The revelation of the night for me was the fifteen minutes I spent with Peru's Eva Ayllon and her 9-piece ensemble in the 2nd floor Anspacher Theater. Ayllon has been an important exponent of Afro-Peruvian music for over three decades, but only recently has she begun to approach the visibility of that genre's primary ambassador, Susana Baca, in this country. Ayllon's staggeringly beautiful recent album Leyenda Peruana, came as a wakeup call to many, suggesting a more robust and earthy dimension to Afro Peruvian music. But seeing Ayllon in action was another matter altogether. A take-no-prisoners performer with a voice that is electro-shock therapy for the soul, she projected astounding intimacy from the stage. On one song, she called forth her guitarist and circled him like panther as he wove rhythmic melodies through her vocal. On another, two percussionists flanked her, one on the small box played by opening and closing it, and the other on the ubiquitous donkey's jaw--by now cult instrument in Afro Peruvian music.

I was lucky enough to hear one of my favorite songs, Ayllon's reinvention of the "Black Christmas" tune "Inga." Her version is very different from Susana Baca's, showing the stylistic range possible within this still-evolving genre. In an interview the next day, Ayllon told Afropop Worldwide that she has recently married and moved to New Jersey. A number of presenters were pleased to hear it. Stay tuned for much more from her camp.
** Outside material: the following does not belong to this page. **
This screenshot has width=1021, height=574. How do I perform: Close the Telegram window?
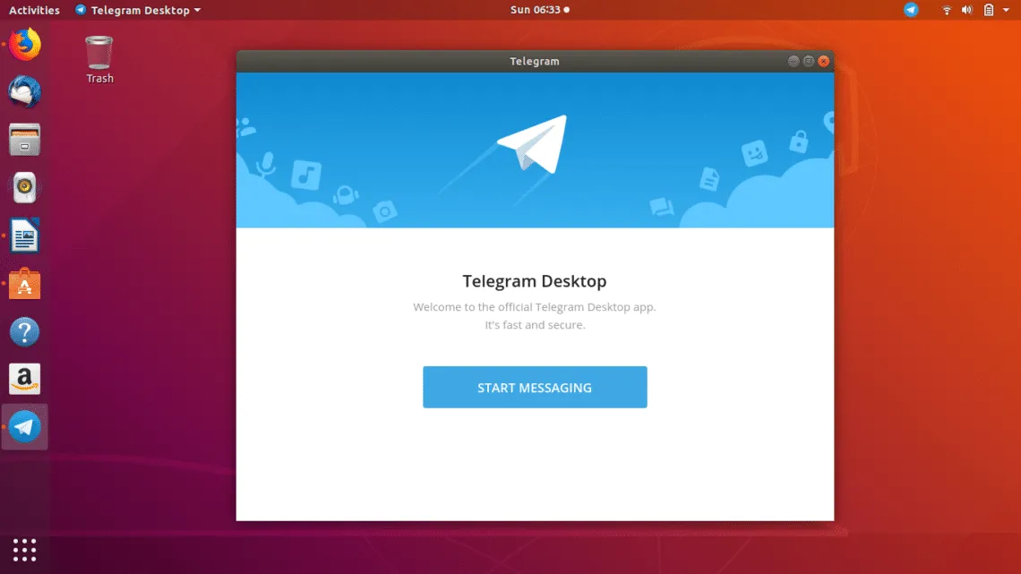[x=823, y=61]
If the goal of globalFEST is to awaken those who have somehow overlooked the power and accessibility of world music, there's little doubt that it succeeded. The event's publicist, Dmitri Vietze, remarked that there is a noticeable difference among the arts presenters just since last year, the first year of globalFEST and the World Music Coalition. As he put it, the pronoun has changed from "they" and "you" to "we"--music to the ears of old world music hands. I left the Public Theatre feeling reenergized, sensing for the first time in awhile that the best days for world music in the US may yet lay ahead.